4. Lifestyle and occupation. Life insurers in particular are interested in any activities that could create a higher risk for premature death. "If you're in what's considered a higher-risk occupation, an airline pilot or a high-rise construction engineer, you're going to pay more for your life insurance," Bach says.
Some life insurers may also ask about travel plans, such as whether you've traveled outside of the United States in the past two years or plan to do so in the future. Policyholders who participate in activities such as extreme skiing, ballooning or deep-sea scuba diving may also pose a higher risk to life insurers. "It varies by company," Bach says. "Each company has their own underwriting criteria and their own actuaries who assign numbers to the risk that person poses."

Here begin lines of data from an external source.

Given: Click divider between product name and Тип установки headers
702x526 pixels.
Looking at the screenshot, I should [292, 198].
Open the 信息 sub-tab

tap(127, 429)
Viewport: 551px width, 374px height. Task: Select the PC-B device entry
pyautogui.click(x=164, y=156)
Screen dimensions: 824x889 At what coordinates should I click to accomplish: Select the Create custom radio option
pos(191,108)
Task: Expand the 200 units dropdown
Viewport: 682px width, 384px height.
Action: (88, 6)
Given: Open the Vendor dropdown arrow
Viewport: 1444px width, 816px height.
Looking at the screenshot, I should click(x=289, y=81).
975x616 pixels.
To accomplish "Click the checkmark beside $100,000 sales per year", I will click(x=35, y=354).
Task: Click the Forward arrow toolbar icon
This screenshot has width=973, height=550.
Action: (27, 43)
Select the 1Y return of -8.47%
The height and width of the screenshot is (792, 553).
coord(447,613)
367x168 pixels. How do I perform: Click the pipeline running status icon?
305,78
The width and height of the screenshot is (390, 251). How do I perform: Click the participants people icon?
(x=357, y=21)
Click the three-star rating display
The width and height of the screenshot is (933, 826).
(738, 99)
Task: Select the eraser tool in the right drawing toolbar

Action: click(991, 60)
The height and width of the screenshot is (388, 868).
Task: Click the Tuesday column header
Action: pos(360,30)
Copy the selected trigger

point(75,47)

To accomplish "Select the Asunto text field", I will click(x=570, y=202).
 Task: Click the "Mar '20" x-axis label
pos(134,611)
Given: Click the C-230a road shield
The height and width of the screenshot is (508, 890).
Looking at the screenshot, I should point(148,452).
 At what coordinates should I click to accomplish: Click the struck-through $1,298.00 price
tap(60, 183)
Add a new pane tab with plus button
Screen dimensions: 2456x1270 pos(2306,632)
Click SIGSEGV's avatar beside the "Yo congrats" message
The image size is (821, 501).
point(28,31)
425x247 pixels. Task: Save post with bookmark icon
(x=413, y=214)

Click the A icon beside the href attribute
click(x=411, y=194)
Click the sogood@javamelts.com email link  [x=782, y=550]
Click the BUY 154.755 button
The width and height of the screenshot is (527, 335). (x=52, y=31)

5. Dog ownership. Dog-related insurance claims cost property and casualty insurers millions of dollars a year. In fact, California insurers alone paid $480 millions in dog bite claims in 2011. These claims typically fall under the liability portion of your homeowners or renters insurance policy, so insurers want to know if you have a dog, especially if it's a breed that's considered more aggressive.
"Depending on the type of dog you have, some insurers may exclude the dog or add a surcharge because you have a dangerous dog," Moraga says. "If you have a vicious dog and don't keep him away from people, that may be a cause for nonrenewal or getting your premiums increased."